The baseline system is intended to lower the hurdle to participate the challenge. It provides an entry-level approach which is simple but relatively close to the state of the art systems. High-end performance is left for the challenge participants to find. Participants are allowed to build their system on top of the given baseline system. The system has all needed functionality for dataset handling, storing / accessing features and models, and evaluating the results, making the adaptation for one's needs rather easy. The baseline system is also a good starting point for entry level researchers.

If participants plan to publish their code to the DCASE community after the challenge, by building their approach on the baseline system will make their code more accessible to the community. DCASE organizers encourage participants strongly to share their code in any form after the challenge to push the research further.

During the recording campaign, data was measured simultaneously using multiple microphone arrays (nodes) each containing 4 microphones. Hence, each domestic activity is recorded as many times as there were microphones. The baseline system trains a single classifier model that takes a single channel as input. Each parallel recording of a single activity is considered as a different example during training. The learner in the baseline system is based on a Neural Network architecture using convolutional and dense layers. As input, log mel-band energies are provided to the network for each microphone channel separately. In the prediction stage a single outcome is computed for each node by averaging the 4 model outcomes (posteriors) that were computed by evaluating the trained classifier model on all 4 microphones.

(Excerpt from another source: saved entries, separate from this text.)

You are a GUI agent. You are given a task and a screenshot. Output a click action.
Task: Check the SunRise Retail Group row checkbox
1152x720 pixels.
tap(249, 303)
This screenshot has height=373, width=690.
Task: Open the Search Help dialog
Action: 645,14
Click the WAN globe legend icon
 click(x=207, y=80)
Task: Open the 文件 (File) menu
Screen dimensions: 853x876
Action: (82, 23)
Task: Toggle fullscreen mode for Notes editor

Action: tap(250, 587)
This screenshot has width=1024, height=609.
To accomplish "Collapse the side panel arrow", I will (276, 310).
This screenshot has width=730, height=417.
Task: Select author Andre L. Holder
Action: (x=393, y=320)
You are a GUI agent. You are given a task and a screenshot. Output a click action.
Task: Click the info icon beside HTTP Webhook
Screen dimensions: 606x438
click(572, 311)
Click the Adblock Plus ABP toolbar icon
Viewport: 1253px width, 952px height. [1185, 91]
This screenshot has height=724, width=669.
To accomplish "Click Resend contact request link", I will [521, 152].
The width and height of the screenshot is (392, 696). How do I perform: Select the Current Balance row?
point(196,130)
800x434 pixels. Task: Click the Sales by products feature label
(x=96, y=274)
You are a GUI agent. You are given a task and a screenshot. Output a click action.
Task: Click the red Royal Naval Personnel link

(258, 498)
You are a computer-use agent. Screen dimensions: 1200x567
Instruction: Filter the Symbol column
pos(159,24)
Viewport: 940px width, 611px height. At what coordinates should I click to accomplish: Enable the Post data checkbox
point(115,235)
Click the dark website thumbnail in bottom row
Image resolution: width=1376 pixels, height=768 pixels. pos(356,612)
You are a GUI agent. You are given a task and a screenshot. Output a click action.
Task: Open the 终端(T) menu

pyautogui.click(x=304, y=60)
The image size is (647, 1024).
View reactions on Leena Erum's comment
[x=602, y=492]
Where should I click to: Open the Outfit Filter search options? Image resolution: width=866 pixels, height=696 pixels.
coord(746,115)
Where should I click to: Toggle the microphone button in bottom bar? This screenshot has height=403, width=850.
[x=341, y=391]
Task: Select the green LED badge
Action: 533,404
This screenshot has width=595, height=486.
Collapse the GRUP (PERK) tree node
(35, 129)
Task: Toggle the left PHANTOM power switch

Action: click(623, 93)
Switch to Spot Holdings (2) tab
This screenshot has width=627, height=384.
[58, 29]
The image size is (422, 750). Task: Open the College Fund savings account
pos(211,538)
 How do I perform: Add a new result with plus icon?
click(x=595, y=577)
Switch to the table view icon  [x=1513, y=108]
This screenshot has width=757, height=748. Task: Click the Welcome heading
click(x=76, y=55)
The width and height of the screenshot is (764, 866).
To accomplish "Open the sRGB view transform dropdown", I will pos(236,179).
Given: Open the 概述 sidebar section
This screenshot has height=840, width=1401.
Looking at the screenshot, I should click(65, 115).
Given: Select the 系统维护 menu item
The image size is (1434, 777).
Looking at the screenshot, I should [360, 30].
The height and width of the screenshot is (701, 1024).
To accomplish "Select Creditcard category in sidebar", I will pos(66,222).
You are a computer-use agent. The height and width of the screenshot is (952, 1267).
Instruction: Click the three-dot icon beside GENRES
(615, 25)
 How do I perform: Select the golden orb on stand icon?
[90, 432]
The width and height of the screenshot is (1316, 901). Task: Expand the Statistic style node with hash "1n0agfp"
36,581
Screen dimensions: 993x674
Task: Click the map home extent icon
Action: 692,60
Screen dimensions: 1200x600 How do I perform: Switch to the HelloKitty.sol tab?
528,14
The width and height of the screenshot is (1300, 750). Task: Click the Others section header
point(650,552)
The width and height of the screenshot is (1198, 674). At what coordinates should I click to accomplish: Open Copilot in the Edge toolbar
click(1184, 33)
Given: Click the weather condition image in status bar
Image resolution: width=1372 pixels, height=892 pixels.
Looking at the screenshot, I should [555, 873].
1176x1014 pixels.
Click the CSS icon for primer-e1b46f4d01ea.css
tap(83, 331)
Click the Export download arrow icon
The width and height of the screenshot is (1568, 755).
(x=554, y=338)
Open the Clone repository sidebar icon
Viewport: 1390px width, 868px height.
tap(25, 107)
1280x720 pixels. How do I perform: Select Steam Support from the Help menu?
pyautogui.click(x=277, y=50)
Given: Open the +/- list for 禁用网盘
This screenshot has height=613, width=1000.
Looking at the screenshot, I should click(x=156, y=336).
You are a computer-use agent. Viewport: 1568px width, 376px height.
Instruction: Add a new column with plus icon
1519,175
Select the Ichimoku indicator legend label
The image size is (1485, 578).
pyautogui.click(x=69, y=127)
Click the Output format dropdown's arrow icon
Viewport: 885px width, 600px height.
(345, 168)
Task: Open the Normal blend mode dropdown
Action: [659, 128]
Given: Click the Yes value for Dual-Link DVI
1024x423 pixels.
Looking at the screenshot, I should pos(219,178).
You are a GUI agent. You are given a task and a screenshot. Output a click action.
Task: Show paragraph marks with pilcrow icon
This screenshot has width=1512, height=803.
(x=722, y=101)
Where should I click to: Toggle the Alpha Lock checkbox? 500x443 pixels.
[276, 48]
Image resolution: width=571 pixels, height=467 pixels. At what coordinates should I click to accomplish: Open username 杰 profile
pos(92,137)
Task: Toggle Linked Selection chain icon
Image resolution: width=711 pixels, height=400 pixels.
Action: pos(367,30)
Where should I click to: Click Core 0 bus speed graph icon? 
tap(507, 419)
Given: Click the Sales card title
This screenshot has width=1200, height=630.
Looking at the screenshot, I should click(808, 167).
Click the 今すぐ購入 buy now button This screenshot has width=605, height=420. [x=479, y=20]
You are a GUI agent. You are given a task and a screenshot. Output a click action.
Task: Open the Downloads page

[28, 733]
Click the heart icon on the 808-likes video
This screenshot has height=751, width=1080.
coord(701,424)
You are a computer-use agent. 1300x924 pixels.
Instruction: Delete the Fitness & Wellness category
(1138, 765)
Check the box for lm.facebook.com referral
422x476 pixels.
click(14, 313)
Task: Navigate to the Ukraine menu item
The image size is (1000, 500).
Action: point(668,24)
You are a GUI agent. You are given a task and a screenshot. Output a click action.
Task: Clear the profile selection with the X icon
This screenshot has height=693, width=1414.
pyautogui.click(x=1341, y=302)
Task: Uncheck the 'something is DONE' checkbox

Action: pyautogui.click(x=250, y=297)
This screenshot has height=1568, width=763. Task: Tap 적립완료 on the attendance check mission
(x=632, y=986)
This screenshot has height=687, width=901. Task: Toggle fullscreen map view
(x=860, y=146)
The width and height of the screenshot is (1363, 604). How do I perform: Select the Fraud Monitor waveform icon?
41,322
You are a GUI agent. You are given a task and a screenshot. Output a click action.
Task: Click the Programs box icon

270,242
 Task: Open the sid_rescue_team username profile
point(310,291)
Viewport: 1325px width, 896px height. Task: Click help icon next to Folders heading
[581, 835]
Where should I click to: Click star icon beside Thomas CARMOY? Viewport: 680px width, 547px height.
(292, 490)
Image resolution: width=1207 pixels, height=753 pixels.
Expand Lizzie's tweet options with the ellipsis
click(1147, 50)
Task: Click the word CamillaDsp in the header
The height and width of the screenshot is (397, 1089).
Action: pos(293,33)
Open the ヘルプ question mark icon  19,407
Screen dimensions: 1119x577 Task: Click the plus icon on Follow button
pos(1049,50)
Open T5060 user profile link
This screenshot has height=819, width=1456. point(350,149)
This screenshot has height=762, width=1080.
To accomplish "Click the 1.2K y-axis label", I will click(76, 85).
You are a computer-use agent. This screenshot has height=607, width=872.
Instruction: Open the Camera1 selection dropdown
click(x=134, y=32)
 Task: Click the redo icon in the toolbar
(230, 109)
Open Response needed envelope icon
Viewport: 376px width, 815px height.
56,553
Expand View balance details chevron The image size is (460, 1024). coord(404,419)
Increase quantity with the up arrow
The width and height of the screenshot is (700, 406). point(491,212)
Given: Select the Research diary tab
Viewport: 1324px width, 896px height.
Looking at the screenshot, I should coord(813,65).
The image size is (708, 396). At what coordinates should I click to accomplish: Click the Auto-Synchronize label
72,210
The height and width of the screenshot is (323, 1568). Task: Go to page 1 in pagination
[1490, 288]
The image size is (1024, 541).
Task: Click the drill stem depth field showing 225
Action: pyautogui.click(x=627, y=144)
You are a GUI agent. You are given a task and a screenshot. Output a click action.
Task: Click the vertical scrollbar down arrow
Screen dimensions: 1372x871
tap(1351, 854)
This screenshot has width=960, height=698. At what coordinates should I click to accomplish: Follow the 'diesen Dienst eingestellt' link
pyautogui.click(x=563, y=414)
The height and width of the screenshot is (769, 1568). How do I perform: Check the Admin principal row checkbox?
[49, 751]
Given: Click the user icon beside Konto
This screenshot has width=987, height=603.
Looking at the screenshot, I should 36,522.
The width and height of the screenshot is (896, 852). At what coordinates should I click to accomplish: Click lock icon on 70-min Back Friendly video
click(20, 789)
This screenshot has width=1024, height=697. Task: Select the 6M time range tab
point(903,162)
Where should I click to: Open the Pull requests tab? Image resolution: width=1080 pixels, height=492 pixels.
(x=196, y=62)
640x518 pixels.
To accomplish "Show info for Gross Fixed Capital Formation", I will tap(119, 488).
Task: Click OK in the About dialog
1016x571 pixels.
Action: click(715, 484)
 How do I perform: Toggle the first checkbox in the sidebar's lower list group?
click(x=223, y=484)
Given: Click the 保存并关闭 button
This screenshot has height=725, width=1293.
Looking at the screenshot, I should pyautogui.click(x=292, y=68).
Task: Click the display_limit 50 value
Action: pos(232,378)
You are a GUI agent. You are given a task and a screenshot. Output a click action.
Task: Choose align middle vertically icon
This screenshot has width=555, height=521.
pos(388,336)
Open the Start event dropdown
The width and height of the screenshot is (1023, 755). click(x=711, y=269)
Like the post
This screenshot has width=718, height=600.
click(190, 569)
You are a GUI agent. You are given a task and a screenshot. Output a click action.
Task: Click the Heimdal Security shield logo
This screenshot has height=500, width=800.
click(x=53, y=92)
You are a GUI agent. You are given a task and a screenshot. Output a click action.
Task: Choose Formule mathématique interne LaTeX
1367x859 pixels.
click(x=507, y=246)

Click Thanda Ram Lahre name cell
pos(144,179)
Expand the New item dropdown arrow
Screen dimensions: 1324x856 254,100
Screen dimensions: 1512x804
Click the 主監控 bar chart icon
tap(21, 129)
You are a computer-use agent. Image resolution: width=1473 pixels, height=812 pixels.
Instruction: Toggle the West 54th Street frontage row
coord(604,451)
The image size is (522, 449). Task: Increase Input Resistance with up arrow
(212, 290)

The baseline system parameters are as follows:

  • Frame size: 40 ms (50% hop size)
  • Feature matrix:
    • 40 log mel-band energies in 501 successive frames (10 s)
  • Neural Network:
    • Input data: 40x501 (each microphone channel is considered to be a separate example for the learner)
    • Architecture:
      • 1D Convolutional layer (filters: 32, kernel size: 5, stride: 1, axis: time) + Batch Normalization + ReLU activation
      • 1D Max Pooling (pool size: 5, stride: 5) + Dropout (rate: 20%)
      • 1D Convolutional layer (filters, 64, kernel size: 3, stride: 1, axis: time) + Batch Normalization + ReLU activation
      • 1D Global Max Pooling + Dropout (rate: 20%)
      • Dense layer (neurons: 64) + ReLU activation + Dropout (rate: 20%)
      • Softmax output layer (classes: 9)
    • Learning:
      • Optimizer: Adam (learning rate: 0.0001)
      • Epochs: 500
      • On each epoch, the training dataset is randomly subsampled so that the number of examples for each class match the size of the smallest class
      • Batch size: 256 * 4 channels (each channel is considered as a different example for the learner)
  • Fusion: Output probabilities from the four microphones in a particular node under test are averaged to obtain the final posterior probability.
  • Model selection: The performance of the model is evaluated every 10 epochs on a validation subset (30% subsampled from the training set). The model with the highest Macro-averaged F1-score is picked.

The baseline system is build on dcase_util toolbox. The machine learning part of the code in build on Keras (v2.1.5) while using TensorFlow (v1.4.0) as backend.


An inconsistency in the dataset was reported here. The issue is fixed in the current release of the dataset (v1.0.3, 15/05/2018). The new repository is updated on the latest release of the dcase_util library (v0.2.3). Using an older version will download an older version of the dataset. If you prefer to not download all files again, you can overwrite a subset of the files using this archive.

Results for the development dataset

When running the code in development mode the baseline system provides results for the 4-fold cross-validation setup. The table below shows the averaged Macro-averaged F1-score over these 4 folds.

Activity F1-score
Absence 85.41 %
Cooking 95.14 %
Dishwashing 76.73 %
Eating 83.64 %
Other 44.76 %
Social activity 93.92 %
Vacuum cleaning 99.31 %
Watching TV 99.59 %
Working 82.03 %
Macro-averaged F1-score 84.50 %

Note: The performance might not be exactly reproducible but similar results should be obtainable.